The Atlantic City Police Department (ACPD) recently deployed a new interoperability response and preparedness system to provide a secure communication channel for officers working in the field during crowded events and emergencies.
The system, called Mutualink, allows law enforcement personnel to communicate by voice, video and data with other officers or private stakeholders across a secure, invitation-only network. The platform eliminates the challenges that first responders face with using public data networks, such as connectivity jams and slowed data transmission.
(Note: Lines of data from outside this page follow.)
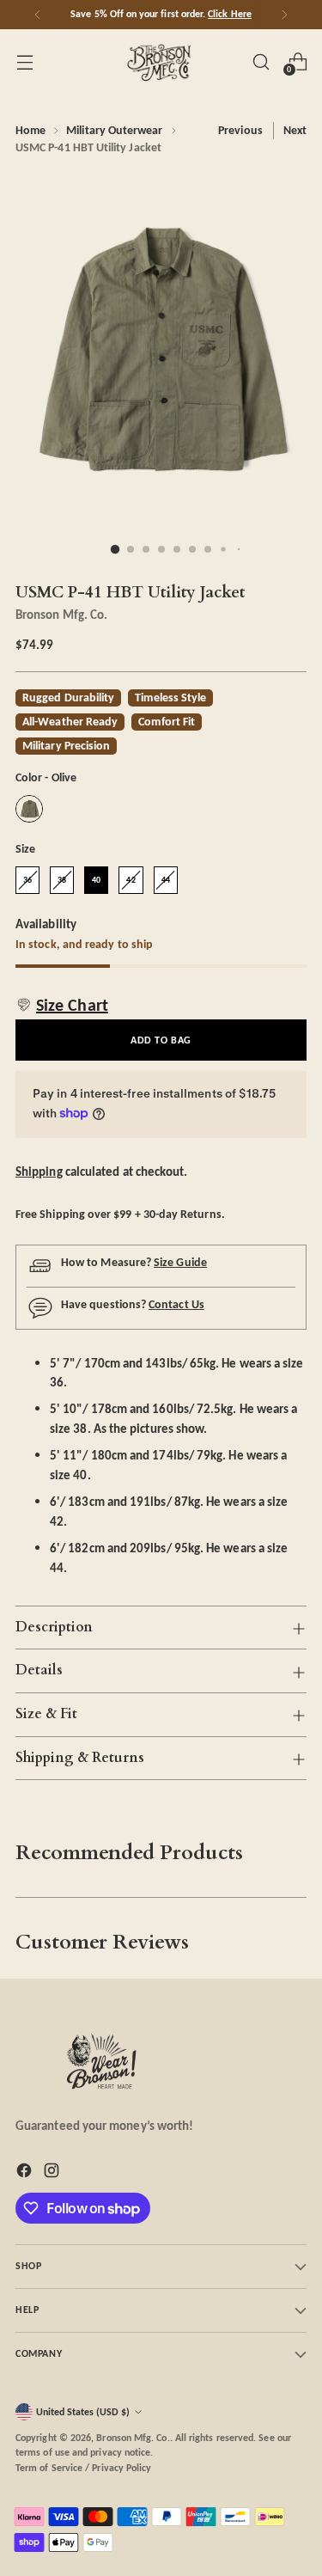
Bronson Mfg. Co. (61, 614)
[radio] (29, 809)
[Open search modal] (260, 61)
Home (30, 130)
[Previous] (38, 14)
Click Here (230, 14)
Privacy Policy (121, 2468)
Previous (240, 130)
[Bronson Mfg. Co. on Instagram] (53, 2173)
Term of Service (48, 2468)
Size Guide (180, 1262)
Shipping (39, 1171)
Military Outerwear (114, 130)
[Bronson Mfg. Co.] (161, 62)
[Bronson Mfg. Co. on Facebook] (25, 2173)
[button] (61, 1005)
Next (295, 130)
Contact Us (176, 1304)
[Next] (284, 14)
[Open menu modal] (24, 61)
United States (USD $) (83, 2412)
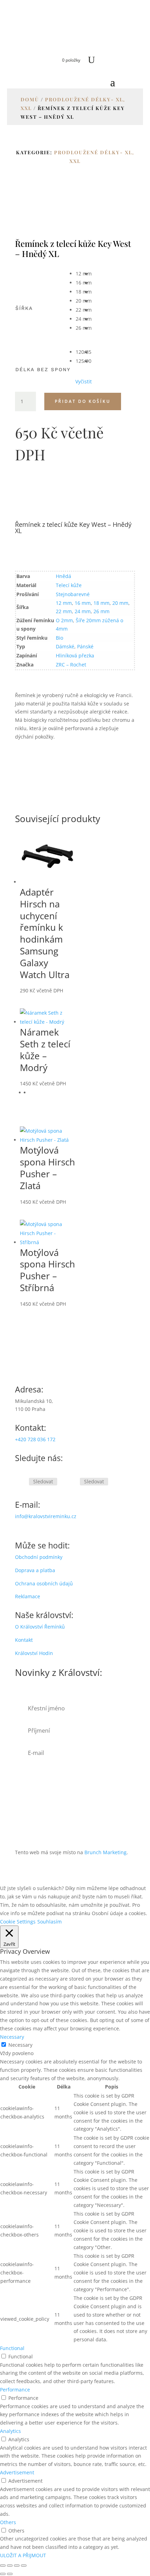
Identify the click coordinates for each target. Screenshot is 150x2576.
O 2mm (64, 620)
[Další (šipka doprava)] (10, 2574)
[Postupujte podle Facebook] (20, 1482)
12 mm (64, 603)
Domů (30, 99)
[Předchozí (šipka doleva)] (3, 2574)
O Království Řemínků (40, 1626)
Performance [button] (15, 2389)
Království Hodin (34, 1653)
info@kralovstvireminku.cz (45, 1516)
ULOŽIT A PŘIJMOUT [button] (23, 2555)
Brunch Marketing (105, 1852)
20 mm (120, 603)
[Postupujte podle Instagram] (71, 1482)
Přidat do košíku (83, 401)
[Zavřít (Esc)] (24, 2566)
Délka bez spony (42, 369)
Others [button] (8, 2522)
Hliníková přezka (75, 655)
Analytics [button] (10, 2431)
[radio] (84, 273)
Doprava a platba (35, 1570)
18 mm (101, 603)
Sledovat (43, 1481)
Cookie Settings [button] (18, 1921)
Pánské (85, 646)
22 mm (64, 611)
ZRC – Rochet (71, 664)
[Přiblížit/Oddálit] (3, 2566)
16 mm (83, 603)
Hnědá (63, 576)
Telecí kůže (69, 585)
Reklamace (27, 1596)
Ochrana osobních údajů (44, 1583)
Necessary (20, 2045)
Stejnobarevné (73, 594)
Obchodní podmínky (38, 1557)
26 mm (101, 611)
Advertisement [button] (17, 2472)
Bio (59, 637)
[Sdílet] (17, 2566)
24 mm (83, 611)
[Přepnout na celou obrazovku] (10, 2566)
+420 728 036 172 (35, 1439)
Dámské (65, 646)
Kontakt (24, 1640)
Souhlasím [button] (49, 1921)
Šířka (24, 308)
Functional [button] (12, 2348)
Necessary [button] (12, 2037)
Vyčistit (83, 381)
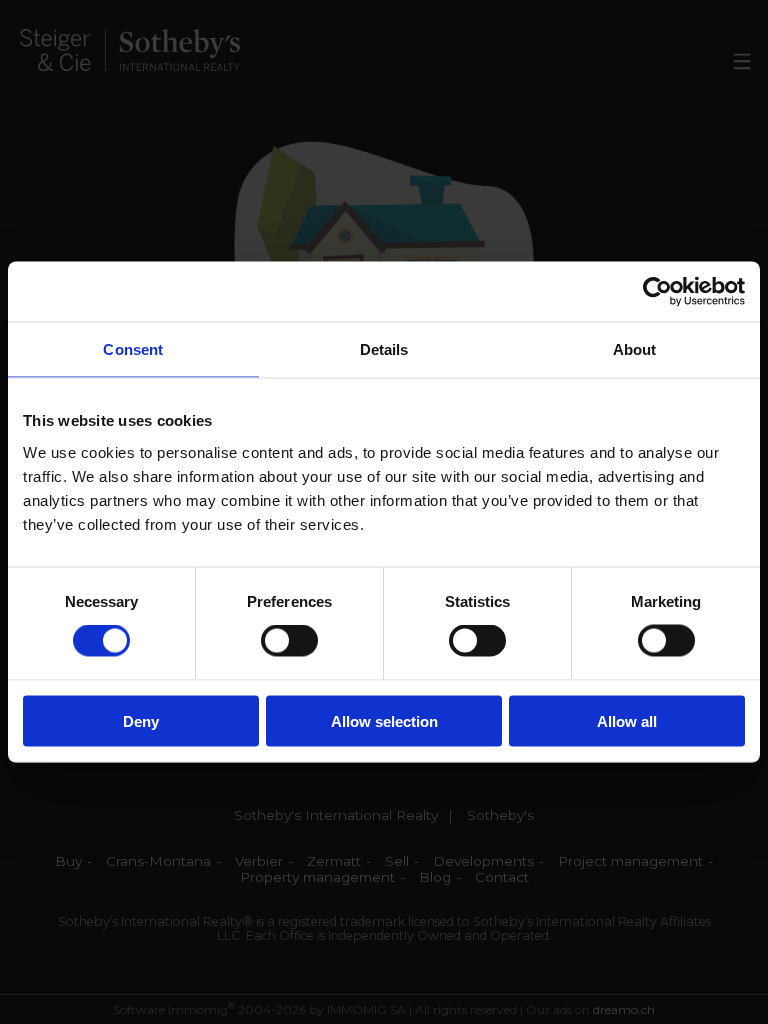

Additionally, Mutualink is on the approved product list for both the U.S. Department of Defense and the U.S. Department of Homeland Security. The system is currently being used by thousands of public safety agencies, hospitals and schools throughout the country.
Mutualink has helped the ACPD leverage its surveillance efforts after Atlantic City recently installed 230 city-owned security cameras across the boardwalk.
“What’s great about the Mutualink system is not only can I see the feeds of casino-owned cameras in real-time, I can return the favor and share my camera feeds with them,” ACPD Det. Capt. James Sarkos said in an interview with Homeland Preparedness News.
Sarkos said Mutualink also gives him the ability to talk to all casinos at once with a single button, as opposed to having to communicate with each one individually.
A key feature of Mutualink technology is the interoperable work station, which allows a user to share video, pictures and voice in real-time with other users across a closed, secure network.
In addition to every casino on the Atlantic City boardwalk having access to the platform, the Atlantic City Convention Center, the AltantiCare Regional Medical Center and the New Jersey State Police’s Regional Operation Intelligence Center also have the ability to communicate and transmit data over Mutualink.
ACPD had success with Mutualink when it used the platform to secure a large area of land for the recent 70-mile Atlantic City Ironman Triathlon, a major event that came a day after an improvised explosive device was detonated in Seaside Park, New Jersey.
“We increased the security for the event and Mutualink was a major part of that,” Sarkos said.
“While the changes might not have been in our plan from day one, once that incident happened, in relatively no time, we were able to greatly expand our response plan with Mutualink with almost no advance notice,” he added.
Although Mutualink is useful with crowded events and high-stakes scenarios, Sarkos said he envisions using the platform in other facets of daily police work.
Prior to Mutualink’s introduction, the ACPD would use a fax machine or email to distribute a suspect’s wanted poster to various security units across the city. The problem with those options, Sarkos said, is that fax machines degrade the image quality of a suspect and emails sometimes did not reach the intended recipient until hours later.
ACPD is currently developing a centralized technology center called the real-time crime center, which will be fully operational in December.
The center will be equipped with Mutualink connectivity along with the latest detection technology such as ShotSpotter, a gunfire detection system that conveys the location of gunfire using acoustic and optical sensors.